> _WHAT THE TASK REQUIRES_
After finding the line with "Screen dimensions: 789x549" in the entries below, retype exactly each line from there through the line with "Viewport: 500px width, 440px height.", including that final line.

> _RECORDS FOR THIS EXERCISE_
===============
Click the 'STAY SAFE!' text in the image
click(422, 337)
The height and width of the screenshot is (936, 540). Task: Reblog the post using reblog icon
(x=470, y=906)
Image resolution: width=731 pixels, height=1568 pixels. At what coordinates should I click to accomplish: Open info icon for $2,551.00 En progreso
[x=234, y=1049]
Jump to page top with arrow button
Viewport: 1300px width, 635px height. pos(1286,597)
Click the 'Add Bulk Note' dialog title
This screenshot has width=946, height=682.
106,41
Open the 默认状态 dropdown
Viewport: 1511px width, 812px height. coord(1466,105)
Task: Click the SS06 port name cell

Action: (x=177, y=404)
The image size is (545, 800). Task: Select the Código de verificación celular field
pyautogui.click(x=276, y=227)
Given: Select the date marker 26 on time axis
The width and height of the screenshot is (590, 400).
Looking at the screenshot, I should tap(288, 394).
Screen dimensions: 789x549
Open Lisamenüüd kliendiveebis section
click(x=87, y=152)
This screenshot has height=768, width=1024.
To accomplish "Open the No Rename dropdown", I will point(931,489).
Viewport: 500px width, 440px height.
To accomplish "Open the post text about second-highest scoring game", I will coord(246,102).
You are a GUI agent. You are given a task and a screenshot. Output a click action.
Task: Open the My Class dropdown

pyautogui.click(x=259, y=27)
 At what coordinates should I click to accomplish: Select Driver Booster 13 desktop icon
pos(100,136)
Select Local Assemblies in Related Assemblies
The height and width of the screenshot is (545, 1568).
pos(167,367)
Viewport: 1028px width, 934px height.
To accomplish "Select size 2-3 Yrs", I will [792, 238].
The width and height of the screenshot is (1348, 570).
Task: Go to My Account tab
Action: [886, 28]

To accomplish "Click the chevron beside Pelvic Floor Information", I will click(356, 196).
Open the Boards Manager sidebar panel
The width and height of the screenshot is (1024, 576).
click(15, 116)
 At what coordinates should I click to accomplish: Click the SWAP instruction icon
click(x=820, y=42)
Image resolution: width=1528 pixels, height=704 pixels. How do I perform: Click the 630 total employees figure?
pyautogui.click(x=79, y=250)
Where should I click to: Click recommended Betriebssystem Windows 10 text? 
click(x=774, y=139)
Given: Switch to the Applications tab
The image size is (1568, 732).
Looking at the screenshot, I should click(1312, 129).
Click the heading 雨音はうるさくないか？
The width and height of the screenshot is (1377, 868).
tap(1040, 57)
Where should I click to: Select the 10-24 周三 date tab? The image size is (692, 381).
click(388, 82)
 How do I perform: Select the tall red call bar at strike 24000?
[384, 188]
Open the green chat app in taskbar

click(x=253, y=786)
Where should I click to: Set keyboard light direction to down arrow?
===============
> _ANSWER SPACE_
Screen dimensions: 789x549
Open Lisamenüüd kliendiveebis section
click(x=87, y=152)
This screenshot has height=768, width=1024.
To accomplish "Open the No Rename dropdown", I will point(931,489).
Viewport: 500px width, 440px height.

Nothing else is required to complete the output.